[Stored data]
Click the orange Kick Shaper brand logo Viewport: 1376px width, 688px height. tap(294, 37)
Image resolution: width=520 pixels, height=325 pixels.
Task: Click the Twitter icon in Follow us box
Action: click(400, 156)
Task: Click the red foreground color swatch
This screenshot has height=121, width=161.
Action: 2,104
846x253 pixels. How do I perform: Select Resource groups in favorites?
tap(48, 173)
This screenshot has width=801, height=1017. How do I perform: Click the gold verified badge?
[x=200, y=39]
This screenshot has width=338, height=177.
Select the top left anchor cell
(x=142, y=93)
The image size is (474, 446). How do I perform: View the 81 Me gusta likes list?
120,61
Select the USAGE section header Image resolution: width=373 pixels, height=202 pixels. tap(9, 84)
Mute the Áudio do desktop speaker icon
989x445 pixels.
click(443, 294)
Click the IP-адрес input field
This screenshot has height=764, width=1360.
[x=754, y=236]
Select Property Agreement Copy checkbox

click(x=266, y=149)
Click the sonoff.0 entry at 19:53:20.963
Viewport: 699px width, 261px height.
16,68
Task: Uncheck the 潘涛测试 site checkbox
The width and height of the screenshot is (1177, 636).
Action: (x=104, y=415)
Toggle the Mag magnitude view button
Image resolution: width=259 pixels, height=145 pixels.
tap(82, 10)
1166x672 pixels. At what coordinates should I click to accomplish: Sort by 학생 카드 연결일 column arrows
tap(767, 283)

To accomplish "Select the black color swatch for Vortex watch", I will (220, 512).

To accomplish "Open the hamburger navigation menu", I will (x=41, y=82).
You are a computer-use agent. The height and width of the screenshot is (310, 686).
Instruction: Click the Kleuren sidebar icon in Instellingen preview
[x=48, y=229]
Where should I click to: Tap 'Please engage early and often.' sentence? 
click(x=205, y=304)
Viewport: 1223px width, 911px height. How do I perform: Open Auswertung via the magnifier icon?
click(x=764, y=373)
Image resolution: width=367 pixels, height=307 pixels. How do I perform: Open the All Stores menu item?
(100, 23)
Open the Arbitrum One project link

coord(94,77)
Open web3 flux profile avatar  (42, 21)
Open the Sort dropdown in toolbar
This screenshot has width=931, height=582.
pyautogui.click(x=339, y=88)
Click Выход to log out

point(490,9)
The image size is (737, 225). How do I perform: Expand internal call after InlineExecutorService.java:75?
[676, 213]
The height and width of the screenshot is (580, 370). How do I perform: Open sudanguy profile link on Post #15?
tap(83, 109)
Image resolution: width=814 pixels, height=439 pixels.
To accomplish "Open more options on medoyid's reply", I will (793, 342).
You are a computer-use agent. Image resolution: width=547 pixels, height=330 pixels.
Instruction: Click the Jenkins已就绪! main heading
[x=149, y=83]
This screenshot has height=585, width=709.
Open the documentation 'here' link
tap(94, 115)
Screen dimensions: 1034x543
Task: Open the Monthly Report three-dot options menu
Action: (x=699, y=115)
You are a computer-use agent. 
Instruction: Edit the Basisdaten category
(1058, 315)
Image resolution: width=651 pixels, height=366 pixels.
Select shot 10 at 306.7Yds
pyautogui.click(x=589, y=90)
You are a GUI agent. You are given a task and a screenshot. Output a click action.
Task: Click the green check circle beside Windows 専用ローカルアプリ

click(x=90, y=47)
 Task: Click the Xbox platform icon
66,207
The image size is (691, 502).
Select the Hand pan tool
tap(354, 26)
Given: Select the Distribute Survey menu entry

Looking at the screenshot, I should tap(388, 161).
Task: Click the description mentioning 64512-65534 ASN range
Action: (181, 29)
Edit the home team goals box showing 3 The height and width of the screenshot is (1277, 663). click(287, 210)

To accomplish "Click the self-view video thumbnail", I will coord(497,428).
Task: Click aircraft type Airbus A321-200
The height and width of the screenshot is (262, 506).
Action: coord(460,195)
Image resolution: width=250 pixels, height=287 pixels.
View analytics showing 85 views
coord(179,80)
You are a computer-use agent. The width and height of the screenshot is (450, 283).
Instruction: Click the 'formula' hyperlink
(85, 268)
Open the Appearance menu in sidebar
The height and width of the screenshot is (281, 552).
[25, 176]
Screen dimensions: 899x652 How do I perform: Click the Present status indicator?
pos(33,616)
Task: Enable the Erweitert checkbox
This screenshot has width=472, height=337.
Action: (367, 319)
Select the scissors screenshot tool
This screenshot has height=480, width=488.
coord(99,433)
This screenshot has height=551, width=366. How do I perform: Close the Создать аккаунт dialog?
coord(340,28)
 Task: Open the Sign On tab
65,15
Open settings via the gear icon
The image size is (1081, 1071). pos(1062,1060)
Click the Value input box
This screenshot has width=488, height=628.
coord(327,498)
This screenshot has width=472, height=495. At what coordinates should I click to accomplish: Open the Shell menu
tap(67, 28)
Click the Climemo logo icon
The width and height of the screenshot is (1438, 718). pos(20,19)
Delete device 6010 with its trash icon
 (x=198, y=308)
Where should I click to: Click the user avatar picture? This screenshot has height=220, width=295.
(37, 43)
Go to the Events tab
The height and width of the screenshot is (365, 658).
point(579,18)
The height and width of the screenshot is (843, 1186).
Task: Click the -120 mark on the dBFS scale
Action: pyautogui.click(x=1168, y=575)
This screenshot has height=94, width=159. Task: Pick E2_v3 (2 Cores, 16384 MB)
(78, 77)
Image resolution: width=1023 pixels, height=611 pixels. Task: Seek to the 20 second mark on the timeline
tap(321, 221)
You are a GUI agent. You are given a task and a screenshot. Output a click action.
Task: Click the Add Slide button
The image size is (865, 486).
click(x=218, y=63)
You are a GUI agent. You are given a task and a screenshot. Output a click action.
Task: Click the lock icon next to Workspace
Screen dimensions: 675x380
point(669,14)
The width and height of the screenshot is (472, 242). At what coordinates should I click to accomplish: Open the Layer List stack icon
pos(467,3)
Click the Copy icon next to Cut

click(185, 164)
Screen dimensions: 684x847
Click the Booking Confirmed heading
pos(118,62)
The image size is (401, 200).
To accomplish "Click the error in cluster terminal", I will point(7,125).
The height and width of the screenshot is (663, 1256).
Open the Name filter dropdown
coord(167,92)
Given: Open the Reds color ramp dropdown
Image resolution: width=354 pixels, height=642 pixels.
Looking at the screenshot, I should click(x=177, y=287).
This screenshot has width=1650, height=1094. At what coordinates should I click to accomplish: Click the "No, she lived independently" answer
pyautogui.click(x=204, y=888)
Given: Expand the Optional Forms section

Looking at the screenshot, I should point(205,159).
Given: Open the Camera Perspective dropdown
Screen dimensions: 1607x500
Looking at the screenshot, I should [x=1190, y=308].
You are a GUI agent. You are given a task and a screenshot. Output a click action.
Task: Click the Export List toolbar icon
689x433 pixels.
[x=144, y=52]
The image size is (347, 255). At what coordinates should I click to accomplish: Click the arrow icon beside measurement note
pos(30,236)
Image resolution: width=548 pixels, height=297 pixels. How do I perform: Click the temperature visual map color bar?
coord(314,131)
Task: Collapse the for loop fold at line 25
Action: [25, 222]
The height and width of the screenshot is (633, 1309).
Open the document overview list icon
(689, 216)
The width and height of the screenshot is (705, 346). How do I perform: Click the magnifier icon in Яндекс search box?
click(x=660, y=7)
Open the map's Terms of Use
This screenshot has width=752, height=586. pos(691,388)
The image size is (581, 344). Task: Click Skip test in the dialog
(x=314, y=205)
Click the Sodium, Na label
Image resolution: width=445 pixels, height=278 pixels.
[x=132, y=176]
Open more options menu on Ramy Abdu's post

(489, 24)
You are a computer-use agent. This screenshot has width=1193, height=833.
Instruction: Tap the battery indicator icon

Task to carry out — The data above needs to be repeated exactly, line for line.

Solved exercise —
Click the orange Kick Shaper brand logo Viewport: 1376px width, 688px height. tap(294, 37)
Image resolution: width=520 pixels, height=325 pixels.
Task: Click the Twitter icon in Follow us box
Action: click(400, 156)
Task: Click the red foreground color swatch
This screenshot has height=121, width=161.
Action: 2,104
846x253 pixels. How do I perform: Select Resource groups in favorites?
tap(48, 173)
This screenshot has width=801, height=1017. How do I perform: Click the gold verified badge?
[x=200, y=39]
This screenshot has width=338, height=177.
Select the top left anchor cell
(x=142, y=93)
The image size is (474, 446). How do I perform: View the 81 Me gusta likes list?
120,61
Select the USAGE section header Image resolution: width=373 pixels, height=202 pixels. tap(9, 84)
Mute the Áudio do desktop speaker icon
989x445 pixels.
click(443, 294)
Click the IP-адрес input field
This screenshot has height=764, width=1360.
[x=754, y=236]
Select Property Agreement Copy checkbox

click(x=266, y=149)
Click the sonoff.0 entry at 19:53:20.963
Viewport: 699px width, 261px height.
16,68
Task: Uncheck the 潘涛测试 site checkbox
The width and height of the screenshot is (1177, 636).
Action: (x=104, y=415)
Toggle the Mag magnitude view button
Image resolution: width=259 pixels, height=145 pixels.
tap(82, 10)
1166x672 pixels. At what coordinates should I click to accomplish: Sort by 학생 카드 연결일 column arrows
tap(767, 283)

To accomplish "Select the black color swatch for Vortex watch", I will (220, 512).

To accomplish "Open the hamburger navigation menu", I will (x=41, y=82).
You are a computer-use agent. The height and width of the screenshot is (310, 686).
Instruction: Click the Kleuren sidebar icon in Instellingen preview
[x=48, y=229]
Where should I click to: Tap 'Please engage early and often.' sentence? 
click(x=205, y=304)
Viewport: 1223px width, 911px height. How do I perform: Open Auswertung via the magnifier icon?
click(x=764, y=373)
Image resolution: width=367 pixels, height=307 pixels. How do I perform: Open the All Stores menu item?
(100, 23)
Open the Arbitrum One project link

coord(94,77)
Open web3 flux profile avatar  (42, 21)
Open the Sort dropdown in toolbar
This screenshot has width=931, height=582.
pyautogui.click(x=339, y=88)
Click Выход to log out

point(490,9)
The image size is (737, 225). How do I perform: Expand internal call after InlineExecutorService.java:75?
[676, 213]
The height and width of the screenshot is (580, 370). How do I perform: Open sudanguy profile link on Post #15?
tap(83, 109)
Image resolution: width=814 pixels, height=439 pixels.
To accomplish "Open more options on medoyid's reply", I will (793, 342).
You are a computer-use agent. Image resolution: width=547 pixels, height=330 pixels.
Instruction: Click the Jenkins已就绪! main heading
[x=149, y=83]
This screenshot has height=585, width=709.
Open the documentation 'here' link
tap(94, 115)
Screen dimensions: 1034x543
Task: Open the Monthly Report three-dot options menu
Action: (x=699, y=115)
You are a computer-use agent. 
Instruction: Edit the Basisdaten category
(1058, 315)
Image resolution: width=651 pixels, height=366 pixels.
Select shot 10 at 306.7Yds
pyautogui.click(x=589, y=90)
You are a GUI agent. You are given a task and a screenshot. Output a click action.
Task: Click the green check circle beside Windows 専用ローカルアプリ

click(x=90, y=47)
 Task: Click the Xbox platform icon
66,207
The image size is (691, 502).
Select the Hand pan tool
tap(354, 26)
Given: Select the Distribute Survey menu entry

Looking at the screenshot, I should tap(388, 161).
Task: Click the description mentioning 64512-65534 ASN range
Action: (181, 29)
Edit the home team goals box showing 3 The height and width of the screenshot is (1277, 663). click(287, 210)

To accomplish "Click the self-view video thumbnail", I will coord(497,428).
Task: Click aircraft type Airbus A321-200
The height and width of the screenshot is (262, 506).
Action: coord(460,195)
Image resolution: width=250 pixels, height=287 pixels.
View analytics showing 85 views
coord(179,80)
You are a computer-use agent. The width and height of the screenshot is (450, 283).
Instruction: Click the 'formula' hyperlink
(85, 268)
Open the Appearance menu in sidebar
The height and width of the screenshot is (281, 552).
[25, 176]
Screen dimensions: 899x652 How do I perform: Click the Present status indicator?
pos(33,616)
Task: Enable the Erweitert checkbox
This screenshot has width=472, height=337.
Action: (367, 319)
Select the scissors screenshot tool
This screenshot has height=480, width=488.
coord(99,433)
This screenshot has height=551, width=366. How do I perform: Close the Создать аккаунт dialog?
coord(340,28)
 Task: Open the Sign On tab
65,15
Open settings via the gear icon
The image size is (1081, 1071). pos(1062,1060)
Click the Value input box
This screenshot has width=488, height=628.
coord(327,498)
This screenshot has width=472, height=495. At what coordinates should I click to accomplish: Open the Shell menu
tap(67, 28)
Click the Climemo logo icon
The width and height of the screenshot is (1438, 718). pos(20,19)
Delete device 6010 with its trash icon
 (x=198, y=308)
Where should I click to: Click the user avatar picture? This screenshot has height=220, width=295.
(37, 43)
Go to the Events tab
The height and width of the screenshot is (365, 658).
point(579,18)
The height and width of the screenshot is (843, 1186).
Task: Click the -120 mark on the dBFS scale
Action: pyautogui.click(x=1168, y=575)
This screenshot has height=94, width=159. Task: Pick E2_v3 (2 Cores, 16384 MB)
(78, 77)
Image resolution: width=1023 pixels, height=611 pixels. Task: Seek to the 20 second mark on the timeline
tap(321, 221)
You are a GUI agent. You are given a task and a screenshot. Output a click action.
Task: Click the Add Slide button
The image size is (865, 486).
click(x=218, y=63)
You are a GUI agent. You are given a task and a screenshot. Output a click action.
Task: Click the lock icon next to Workspace
Screen dimensions: 675x380
point(669,14)
The width and height of the screenshot is (472, 242). At what coordinates should I click to accomplish: Open the Layer List stack icon
pos(467,3)
Click the Copy icon next to Cut

click(185, 164)
Screen dimensions: 684x847
Click the Booking Confirmed heading
pos(118,62)
The image size is (401, 200).
To accomplish "Click the error in cluster terminal", I will point(7,125).
The height and width of the screenshot is (663, 1256).
Open the Name filter dropdown
coord(167,92)
Given: Open the Reds color ramp dropdown
Image resolution: width=354 pixels, height=642 pixels.
Looking at the screenshot, I should click(x=177, y=287).
This screenshot has width=1650, height=1094. At what coordinates should I click to accomplish: Click the "No, she lived independently" answer
pyautogui.click(x=204, y=888)
Given: Expand the Optional Forms section

Looking at the screenshot, I should point(205,159).
Given: Open the Camera Perspective dropdown
Screen dimensions: 1607x500
Looking at the screenshot, I should [x=1190, y=308].
You are a GUI agent. You are given a task and a screenshot. Output a click action.
Task: Click the Export List toolbar icon
689x433 pixels.
[x=144, y=52]
The image size is (347, 255). At what coordinates should I click to accomplish: Click the arrow icon beside measurement note
pos(30,236)
Image resolution: width=548 pixels, height=297 pixels. How do I perform: Click the temperature visual map color bar?
coord(314,131)
Task: Collapse the for loop fold at line 25
Action: [25, 222]
The height and width of the screenshot is (633, 1309).
Open the document overview list icon
(689, 216)
The width and height of the screenshot is (705, 346). How do I perform: Click the magnifier icon in Яндекс search box?
click(x=660, y=7)
Open the map's Terms of Use
This screenshot has width=752, height=586. pos(691,388)
The image size is (581, 344). Task: Click Skip test in the dialog
(x=314, y=205)
Click the Sodium, Na label
Image resolution: width=445 pixels, height=278 pixels.
[x=132, y=176]
Open more options menu on Ramy Abdu's post

(489, 24)
You are a computer-use agent. This screenshot has width=1193, height=833.
Instruction: Tap the battery indicator icon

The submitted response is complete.